→ Kaynak Metin
------------------------------------------------------------------------

Habertürk
    Takipde Kalın!
      Günlük gelişmeleri takip edebilmek için habertürk uygulamasını indirin
        Haberler Kültür-Sanat Öne Çıkanlar Buse Sinem İren'den son dakika açıklama: Bu yalnızca erkeklerin yarattığı bir dünya değil
        Sesli Dinle
        0:00 / 0:00

        'İhtiyar Balıkçı ve Deniz'de rol alıp sahnenin tozunu yuttuktan sonra aldığı keyfin meydana getirdiği 'sahne devam etmeli' düşüncesiyle çıktığı yolda komedyenliğe rastladı.

        Bir arkadaşını görmeye gitiği BKM Mutfak'ta 'Açık Mikrofon' günüydü.

        Oturdu, seyretti.

        O akşam başının üzerinde yanan ampül, "Sen de stand up yapabilirsin' fikrini aydınlattı.

        O aydınlanmanın şevkiyle eve gidip 5 dakikalık bir gösteri yazdı.

------------------------------------------------------------------------

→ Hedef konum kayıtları
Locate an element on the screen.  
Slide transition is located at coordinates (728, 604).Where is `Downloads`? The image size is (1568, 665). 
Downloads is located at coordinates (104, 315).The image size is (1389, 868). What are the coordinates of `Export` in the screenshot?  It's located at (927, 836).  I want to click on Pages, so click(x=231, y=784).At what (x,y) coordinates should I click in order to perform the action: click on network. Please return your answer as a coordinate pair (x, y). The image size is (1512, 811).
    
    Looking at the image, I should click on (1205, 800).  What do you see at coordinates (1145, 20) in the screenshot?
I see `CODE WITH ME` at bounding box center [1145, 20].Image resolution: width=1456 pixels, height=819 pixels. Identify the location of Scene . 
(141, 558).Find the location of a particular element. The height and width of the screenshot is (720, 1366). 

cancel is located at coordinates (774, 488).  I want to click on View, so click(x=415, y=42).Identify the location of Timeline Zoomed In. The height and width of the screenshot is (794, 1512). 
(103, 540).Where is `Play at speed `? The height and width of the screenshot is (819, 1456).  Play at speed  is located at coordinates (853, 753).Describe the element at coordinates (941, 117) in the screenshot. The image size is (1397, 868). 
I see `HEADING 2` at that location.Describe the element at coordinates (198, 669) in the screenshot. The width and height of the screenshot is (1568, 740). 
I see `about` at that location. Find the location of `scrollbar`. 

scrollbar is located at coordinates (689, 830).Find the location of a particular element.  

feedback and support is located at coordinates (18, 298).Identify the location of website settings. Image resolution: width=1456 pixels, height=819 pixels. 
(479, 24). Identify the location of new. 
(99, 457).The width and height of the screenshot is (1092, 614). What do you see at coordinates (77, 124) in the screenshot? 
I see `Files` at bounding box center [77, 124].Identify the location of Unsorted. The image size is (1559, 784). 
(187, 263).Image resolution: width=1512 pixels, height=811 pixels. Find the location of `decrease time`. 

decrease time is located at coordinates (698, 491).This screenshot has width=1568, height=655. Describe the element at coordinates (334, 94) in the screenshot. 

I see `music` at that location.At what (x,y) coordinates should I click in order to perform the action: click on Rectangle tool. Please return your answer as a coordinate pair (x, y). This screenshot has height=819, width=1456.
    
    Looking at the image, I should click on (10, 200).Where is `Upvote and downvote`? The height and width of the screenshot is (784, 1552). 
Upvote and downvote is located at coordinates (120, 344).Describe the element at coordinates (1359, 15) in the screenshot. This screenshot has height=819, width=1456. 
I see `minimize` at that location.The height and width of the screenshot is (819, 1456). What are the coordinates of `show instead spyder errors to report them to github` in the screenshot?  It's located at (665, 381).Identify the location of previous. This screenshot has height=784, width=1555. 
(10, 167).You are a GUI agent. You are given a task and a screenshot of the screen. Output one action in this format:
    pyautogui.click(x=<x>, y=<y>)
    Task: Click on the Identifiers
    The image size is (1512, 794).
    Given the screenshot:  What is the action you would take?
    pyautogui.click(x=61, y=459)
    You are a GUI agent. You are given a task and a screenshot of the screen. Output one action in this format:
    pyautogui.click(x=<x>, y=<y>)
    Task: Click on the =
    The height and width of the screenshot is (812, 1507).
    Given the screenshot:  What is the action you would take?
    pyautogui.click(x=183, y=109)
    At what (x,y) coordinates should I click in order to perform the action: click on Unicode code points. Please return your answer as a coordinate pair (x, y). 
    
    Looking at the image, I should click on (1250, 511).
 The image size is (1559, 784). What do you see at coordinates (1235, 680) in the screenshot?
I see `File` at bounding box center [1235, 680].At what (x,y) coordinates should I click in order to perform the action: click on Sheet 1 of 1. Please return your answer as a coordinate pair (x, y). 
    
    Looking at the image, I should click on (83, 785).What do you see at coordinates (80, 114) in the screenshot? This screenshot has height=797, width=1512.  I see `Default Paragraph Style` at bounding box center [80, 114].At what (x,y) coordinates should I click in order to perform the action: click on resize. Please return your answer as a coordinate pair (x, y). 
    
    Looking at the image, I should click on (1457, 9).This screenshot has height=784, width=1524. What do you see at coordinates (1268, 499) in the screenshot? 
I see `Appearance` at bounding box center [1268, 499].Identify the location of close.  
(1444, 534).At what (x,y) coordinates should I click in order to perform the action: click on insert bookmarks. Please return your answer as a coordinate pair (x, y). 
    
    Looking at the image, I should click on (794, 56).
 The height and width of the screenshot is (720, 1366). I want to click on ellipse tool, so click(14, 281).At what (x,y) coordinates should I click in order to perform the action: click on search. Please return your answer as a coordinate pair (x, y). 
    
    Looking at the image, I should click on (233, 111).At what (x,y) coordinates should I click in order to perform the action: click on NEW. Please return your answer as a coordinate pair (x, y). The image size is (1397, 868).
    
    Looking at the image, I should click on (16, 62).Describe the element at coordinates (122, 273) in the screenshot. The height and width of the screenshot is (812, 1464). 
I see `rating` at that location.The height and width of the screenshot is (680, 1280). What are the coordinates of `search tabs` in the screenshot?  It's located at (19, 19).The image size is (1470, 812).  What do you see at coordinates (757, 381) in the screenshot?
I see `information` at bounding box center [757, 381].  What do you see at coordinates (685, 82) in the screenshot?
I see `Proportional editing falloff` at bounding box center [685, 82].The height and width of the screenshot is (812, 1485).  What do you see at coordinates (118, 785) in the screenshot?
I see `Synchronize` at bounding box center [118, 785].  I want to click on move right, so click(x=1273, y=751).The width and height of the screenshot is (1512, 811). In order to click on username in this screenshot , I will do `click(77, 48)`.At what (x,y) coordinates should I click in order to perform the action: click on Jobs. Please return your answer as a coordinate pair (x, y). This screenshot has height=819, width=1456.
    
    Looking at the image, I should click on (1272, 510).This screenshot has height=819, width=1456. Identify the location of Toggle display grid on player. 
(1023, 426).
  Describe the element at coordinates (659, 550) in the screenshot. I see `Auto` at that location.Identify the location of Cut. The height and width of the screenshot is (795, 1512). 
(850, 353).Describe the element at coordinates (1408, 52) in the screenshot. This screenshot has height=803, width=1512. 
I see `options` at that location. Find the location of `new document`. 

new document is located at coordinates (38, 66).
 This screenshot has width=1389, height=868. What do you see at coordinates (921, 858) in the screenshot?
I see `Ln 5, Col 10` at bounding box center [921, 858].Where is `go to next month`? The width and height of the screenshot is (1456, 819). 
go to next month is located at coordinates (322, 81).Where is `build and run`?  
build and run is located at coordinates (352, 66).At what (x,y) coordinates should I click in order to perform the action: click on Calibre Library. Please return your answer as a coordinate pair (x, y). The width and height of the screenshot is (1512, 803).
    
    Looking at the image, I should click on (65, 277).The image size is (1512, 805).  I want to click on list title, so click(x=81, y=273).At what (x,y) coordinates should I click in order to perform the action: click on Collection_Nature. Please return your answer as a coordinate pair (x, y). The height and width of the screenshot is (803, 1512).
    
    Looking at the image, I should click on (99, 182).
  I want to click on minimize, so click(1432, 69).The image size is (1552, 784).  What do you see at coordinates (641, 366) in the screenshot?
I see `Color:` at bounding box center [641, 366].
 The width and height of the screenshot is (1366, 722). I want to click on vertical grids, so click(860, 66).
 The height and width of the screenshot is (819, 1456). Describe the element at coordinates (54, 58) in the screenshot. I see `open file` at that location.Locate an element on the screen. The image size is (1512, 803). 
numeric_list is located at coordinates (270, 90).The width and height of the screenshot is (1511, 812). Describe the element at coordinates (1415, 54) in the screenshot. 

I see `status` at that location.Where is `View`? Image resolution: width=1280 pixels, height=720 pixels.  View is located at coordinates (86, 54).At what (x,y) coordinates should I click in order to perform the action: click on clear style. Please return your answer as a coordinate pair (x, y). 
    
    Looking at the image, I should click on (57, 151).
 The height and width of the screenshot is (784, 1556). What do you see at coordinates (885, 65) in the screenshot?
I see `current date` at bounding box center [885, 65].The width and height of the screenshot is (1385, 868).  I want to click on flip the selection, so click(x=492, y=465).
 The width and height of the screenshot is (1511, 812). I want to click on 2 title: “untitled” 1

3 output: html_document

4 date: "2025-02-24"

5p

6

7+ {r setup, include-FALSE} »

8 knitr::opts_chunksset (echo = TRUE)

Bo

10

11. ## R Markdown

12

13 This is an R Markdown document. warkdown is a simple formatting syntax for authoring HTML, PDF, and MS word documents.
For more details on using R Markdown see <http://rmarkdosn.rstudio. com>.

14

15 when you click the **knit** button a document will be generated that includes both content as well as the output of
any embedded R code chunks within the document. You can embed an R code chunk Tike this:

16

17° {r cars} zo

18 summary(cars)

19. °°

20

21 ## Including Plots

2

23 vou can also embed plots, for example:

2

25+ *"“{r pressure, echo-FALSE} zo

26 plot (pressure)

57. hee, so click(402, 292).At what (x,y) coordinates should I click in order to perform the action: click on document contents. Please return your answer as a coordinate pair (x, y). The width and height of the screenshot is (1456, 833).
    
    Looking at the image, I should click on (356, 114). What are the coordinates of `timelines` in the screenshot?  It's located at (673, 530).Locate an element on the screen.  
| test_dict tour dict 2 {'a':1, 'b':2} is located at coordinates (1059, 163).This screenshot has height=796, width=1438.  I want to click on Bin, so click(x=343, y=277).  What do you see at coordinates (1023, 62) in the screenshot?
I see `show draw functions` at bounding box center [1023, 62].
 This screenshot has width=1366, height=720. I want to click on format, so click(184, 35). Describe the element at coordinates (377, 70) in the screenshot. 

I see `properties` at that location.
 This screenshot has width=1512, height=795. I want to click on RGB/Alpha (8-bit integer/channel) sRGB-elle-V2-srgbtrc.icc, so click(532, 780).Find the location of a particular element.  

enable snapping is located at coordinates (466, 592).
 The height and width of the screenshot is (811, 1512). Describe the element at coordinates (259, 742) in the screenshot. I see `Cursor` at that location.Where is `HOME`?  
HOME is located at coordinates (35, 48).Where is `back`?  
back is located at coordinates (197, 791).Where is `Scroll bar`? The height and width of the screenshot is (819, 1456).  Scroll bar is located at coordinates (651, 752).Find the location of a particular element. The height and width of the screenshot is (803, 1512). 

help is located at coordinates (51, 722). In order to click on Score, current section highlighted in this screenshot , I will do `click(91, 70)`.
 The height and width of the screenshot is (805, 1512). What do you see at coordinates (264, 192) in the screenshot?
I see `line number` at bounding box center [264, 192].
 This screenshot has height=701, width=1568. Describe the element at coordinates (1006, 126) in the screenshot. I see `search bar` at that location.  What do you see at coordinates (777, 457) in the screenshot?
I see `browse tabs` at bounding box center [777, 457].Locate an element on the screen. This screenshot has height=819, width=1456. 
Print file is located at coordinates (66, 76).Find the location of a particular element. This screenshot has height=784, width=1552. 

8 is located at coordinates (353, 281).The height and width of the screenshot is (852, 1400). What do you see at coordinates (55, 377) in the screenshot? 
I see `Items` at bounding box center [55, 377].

------------------------------------------------------------------------

→ Yapılacak İş
Buse Sinem İren hakkındaki habere göre, arkadaşını görmeye gittiği gün BKM Mutfak'ta hangi gün vardı? Yalnızca metinden yararlanın.

→ Nihai Sonuç
'Açık Mikrofon' günü vardı.